REQUIREMENT —
Isolate every line in the records below with "menu" in it.

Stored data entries
---

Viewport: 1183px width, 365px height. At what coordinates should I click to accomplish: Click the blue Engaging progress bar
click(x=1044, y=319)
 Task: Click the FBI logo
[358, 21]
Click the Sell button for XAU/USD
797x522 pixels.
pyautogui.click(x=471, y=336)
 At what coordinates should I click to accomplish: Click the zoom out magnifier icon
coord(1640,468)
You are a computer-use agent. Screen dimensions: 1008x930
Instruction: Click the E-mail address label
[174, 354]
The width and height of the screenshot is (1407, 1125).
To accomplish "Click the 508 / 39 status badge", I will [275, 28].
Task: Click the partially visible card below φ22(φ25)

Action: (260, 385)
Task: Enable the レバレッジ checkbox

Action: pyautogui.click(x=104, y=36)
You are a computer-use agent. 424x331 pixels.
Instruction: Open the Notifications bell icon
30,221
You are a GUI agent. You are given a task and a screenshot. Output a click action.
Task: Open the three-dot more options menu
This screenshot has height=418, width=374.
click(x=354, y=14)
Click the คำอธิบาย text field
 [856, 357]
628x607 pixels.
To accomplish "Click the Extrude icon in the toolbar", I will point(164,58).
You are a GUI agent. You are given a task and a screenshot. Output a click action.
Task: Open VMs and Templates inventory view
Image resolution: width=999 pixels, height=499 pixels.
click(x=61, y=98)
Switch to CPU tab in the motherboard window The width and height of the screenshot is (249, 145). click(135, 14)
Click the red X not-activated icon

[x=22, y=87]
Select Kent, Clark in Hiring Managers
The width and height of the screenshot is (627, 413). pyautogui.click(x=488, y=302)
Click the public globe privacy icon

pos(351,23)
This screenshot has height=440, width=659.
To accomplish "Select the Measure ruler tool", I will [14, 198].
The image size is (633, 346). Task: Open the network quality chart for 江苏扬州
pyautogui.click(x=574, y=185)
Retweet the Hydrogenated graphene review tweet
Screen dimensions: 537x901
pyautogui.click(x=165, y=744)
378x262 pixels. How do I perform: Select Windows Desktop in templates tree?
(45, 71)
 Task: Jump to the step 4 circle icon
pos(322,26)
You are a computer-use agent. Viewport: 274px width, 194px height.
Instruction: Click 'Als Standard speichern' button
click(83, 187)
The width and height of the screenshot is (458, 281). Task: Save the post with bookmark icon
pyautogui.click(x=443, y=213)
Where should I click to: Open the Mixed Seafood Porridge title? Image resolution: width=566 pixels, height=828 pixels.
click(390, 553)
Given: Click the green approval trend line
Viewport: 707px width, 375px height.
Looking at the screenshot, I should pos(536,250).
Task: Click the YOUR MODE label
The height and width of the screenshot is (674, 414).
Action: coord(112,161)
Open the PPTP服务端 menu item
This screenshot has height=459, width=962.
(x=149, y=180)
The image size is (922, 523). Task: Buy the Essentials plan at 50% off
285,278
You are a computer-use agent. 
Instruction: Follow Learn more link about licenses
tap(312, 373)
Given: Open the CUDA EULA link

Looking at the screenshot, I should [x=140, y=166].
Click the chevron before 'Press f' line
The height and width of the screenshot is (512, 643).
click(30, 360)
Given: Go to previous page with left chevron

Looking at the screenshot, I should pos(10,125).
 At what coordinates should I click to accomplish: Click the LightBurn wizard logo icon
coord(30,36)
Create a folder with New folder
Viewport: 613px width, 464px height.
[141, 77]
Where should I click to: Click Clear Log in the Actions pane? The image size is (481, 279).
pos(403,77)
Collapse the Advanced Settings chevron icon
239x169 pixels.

---

EXERCISE RESPONSE —
Task: Open the three-dot more options menu
Open the PPTP服务端 menu item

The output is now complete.